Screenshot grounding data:
....

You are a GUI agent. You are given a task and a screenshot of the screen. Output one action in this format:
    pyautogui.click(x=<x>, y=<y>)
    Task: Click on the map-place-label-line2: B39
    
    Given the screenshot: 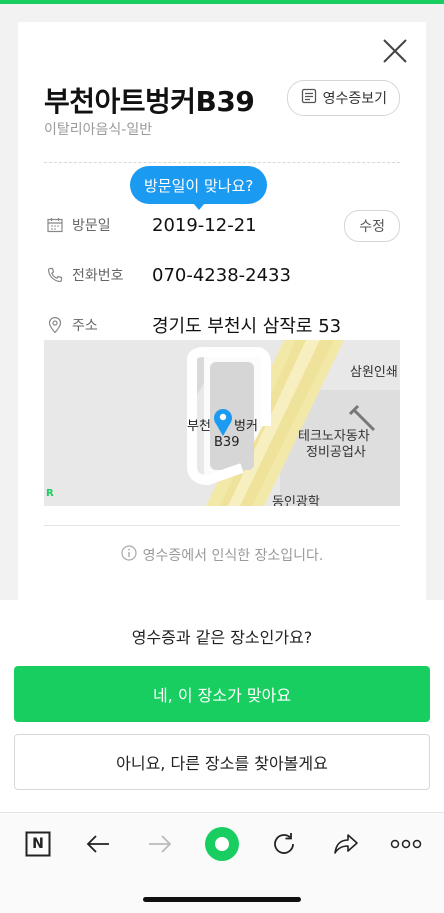 What is the action you would take?
    pyautogui.click(x=226, y=442)
    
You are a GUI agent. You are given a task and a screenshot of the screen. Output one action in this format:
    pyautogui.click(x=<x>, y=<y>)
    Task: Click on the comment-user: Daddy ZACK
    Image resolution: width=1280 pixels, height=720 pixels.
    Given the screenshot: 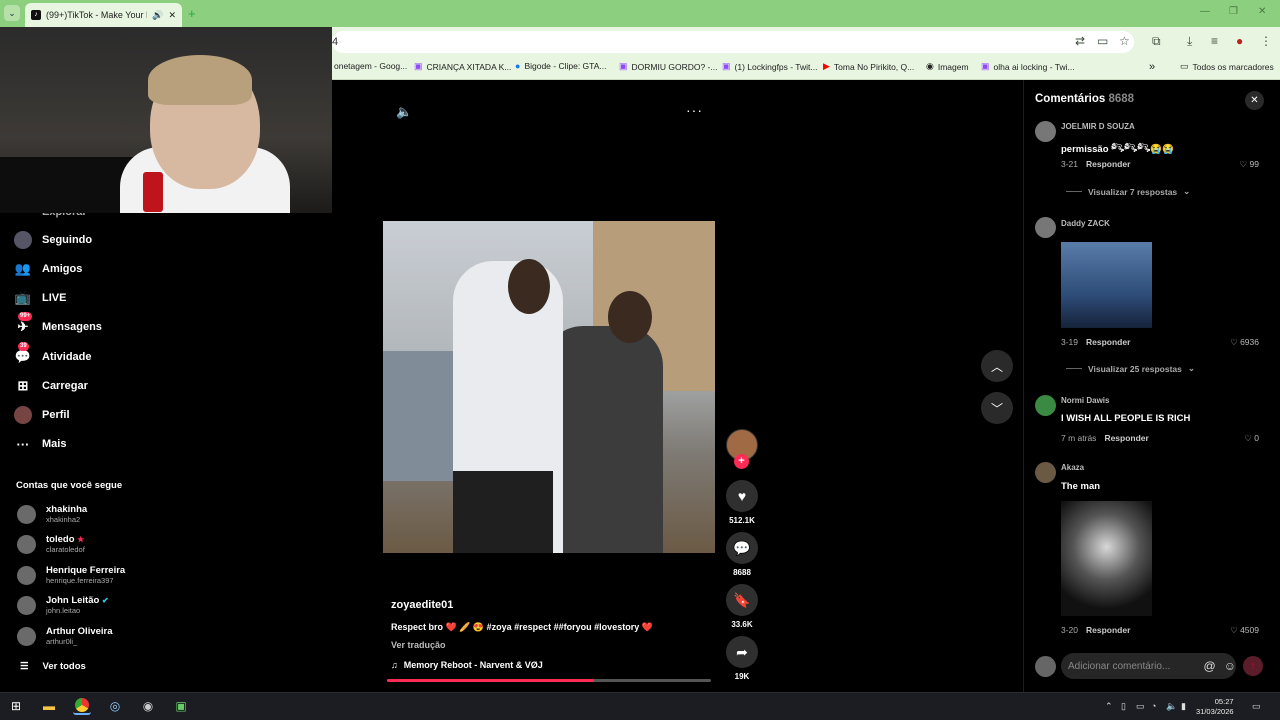 What is the action you would take?
    pyautogui.click(x=1086, y=224)
    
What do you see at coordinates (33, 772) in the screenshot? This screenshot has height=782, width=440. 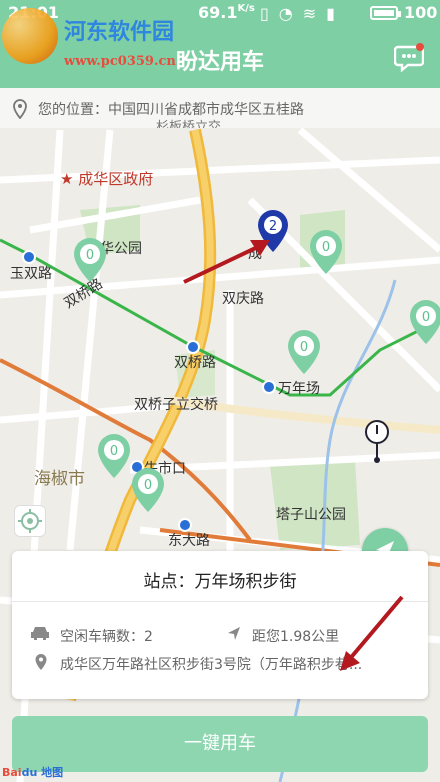 I see `baidu-map-logo: Baidu 地图` at bounding box center [33, 772].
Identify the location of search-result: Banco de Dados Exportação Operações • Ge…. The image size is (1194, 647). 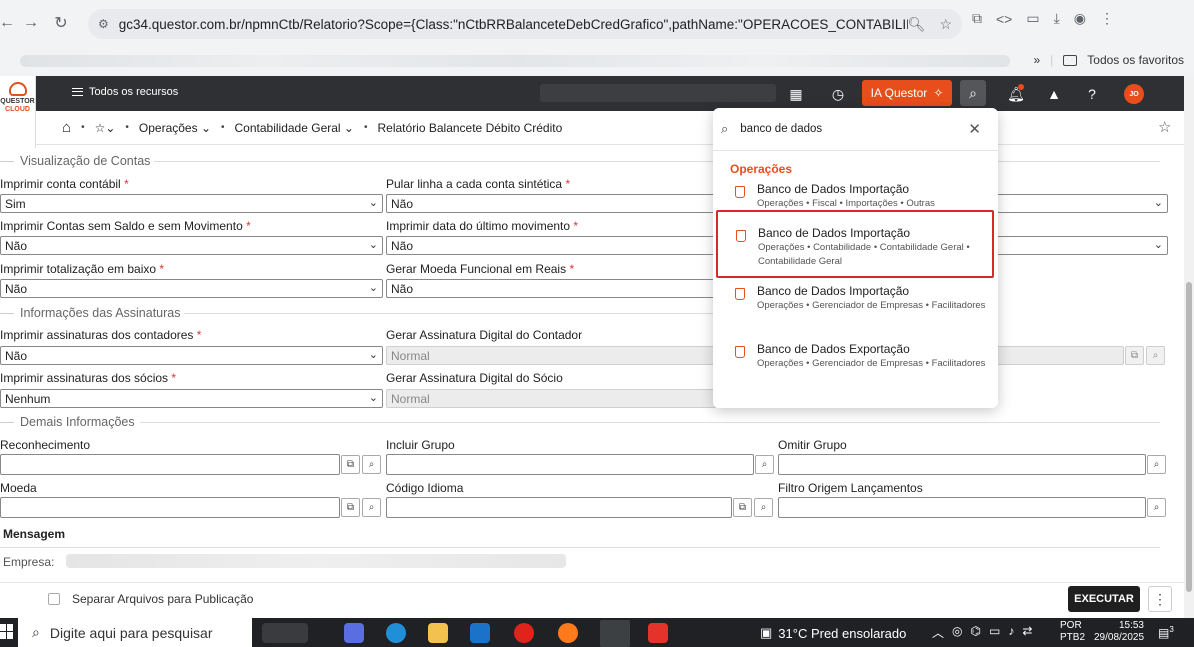
(855, 356).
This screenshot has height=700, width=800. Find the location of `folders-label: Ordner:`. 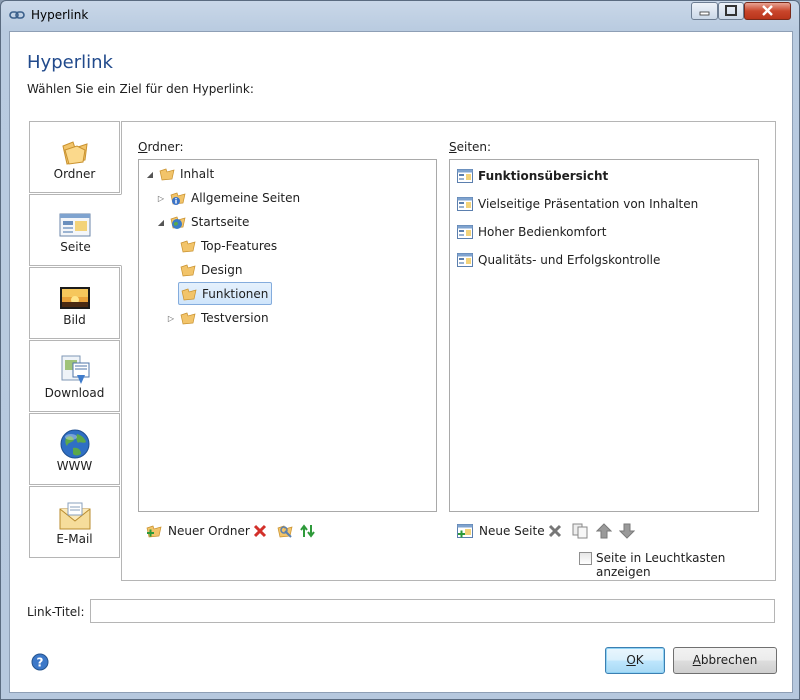

folders-label: Ordner: is located at coordinates (161, 147).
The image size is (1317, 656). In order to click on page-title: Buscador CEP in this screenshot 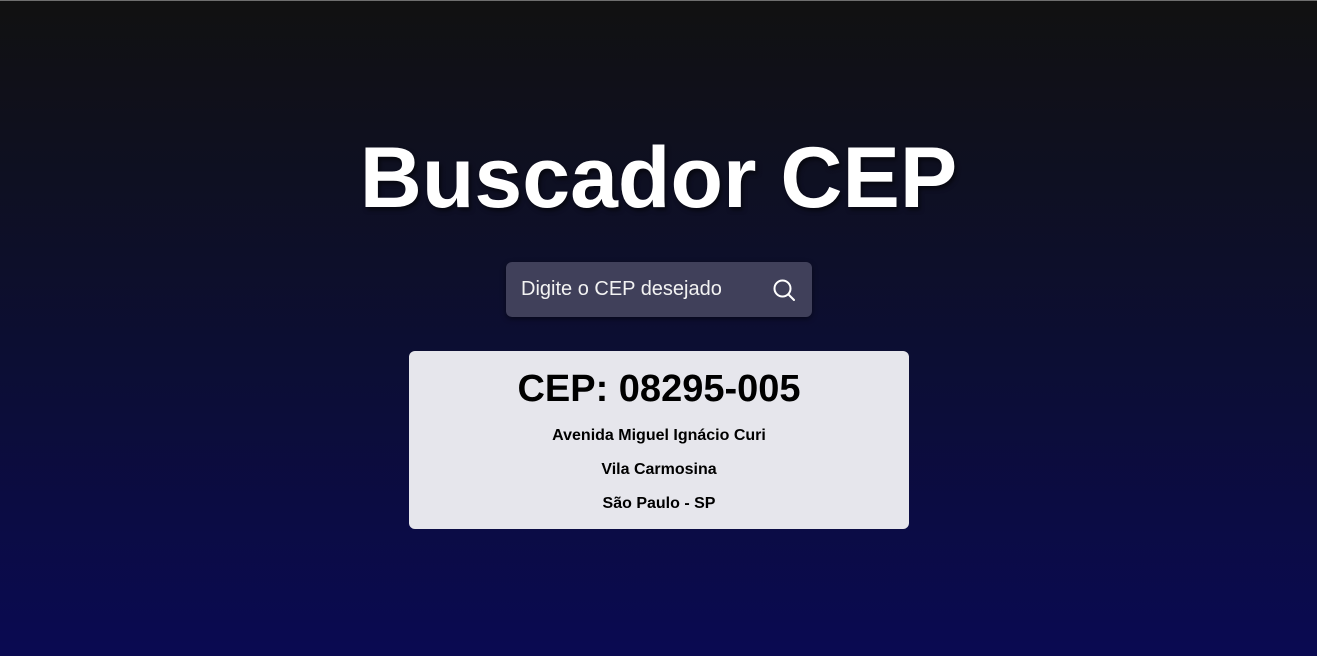, I will do `click(658, 178)`.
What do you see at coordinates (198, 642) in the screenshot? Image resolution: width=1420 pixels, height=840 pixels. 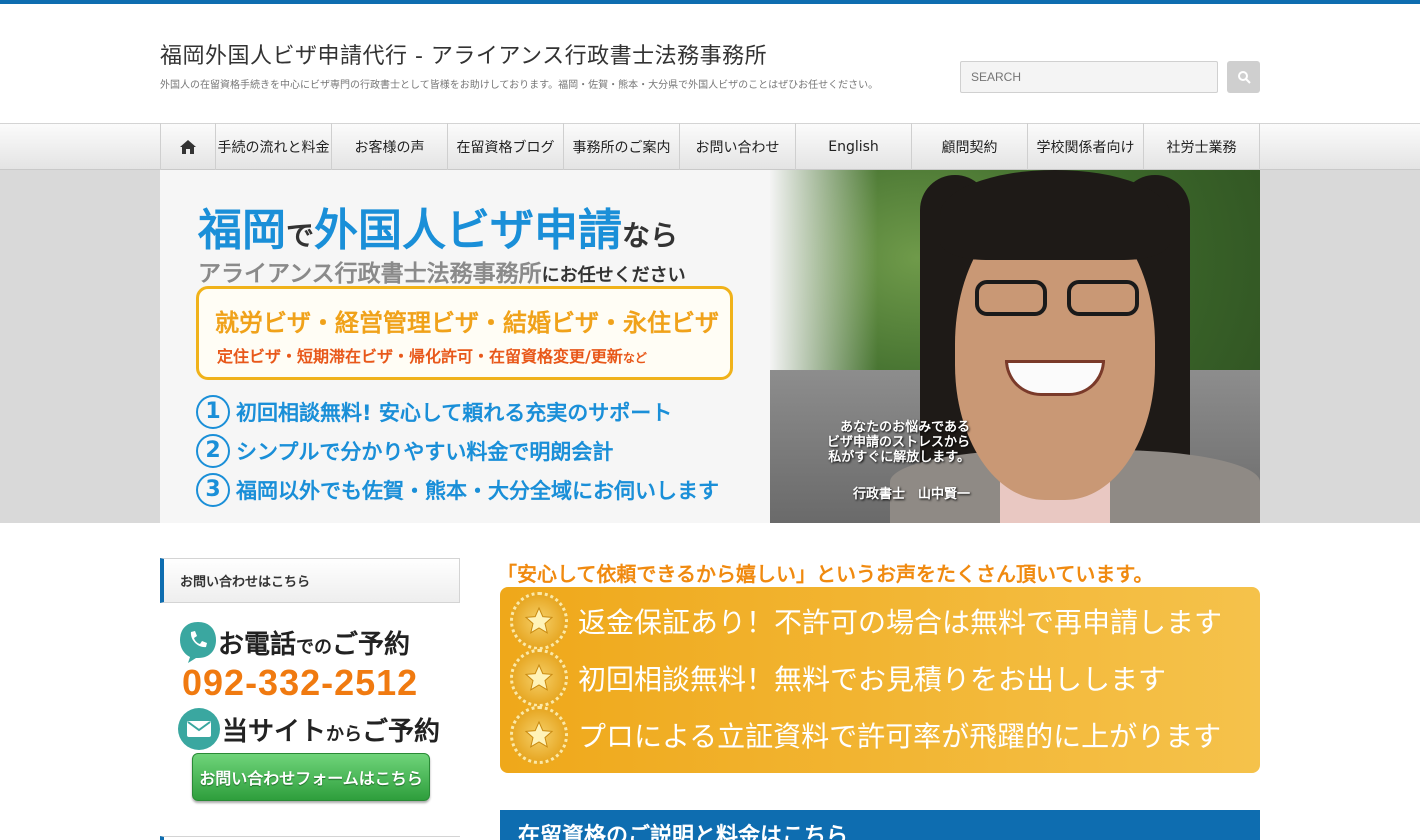 I see `phone-icon` at bounding box center [198, 642].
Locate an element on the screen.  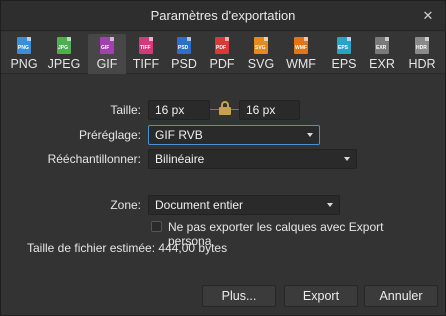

....

TASK TO CARRY OUT: How many lines of the listing above contain the string "pyautogui"? Give only the number.

SOLUTION: 4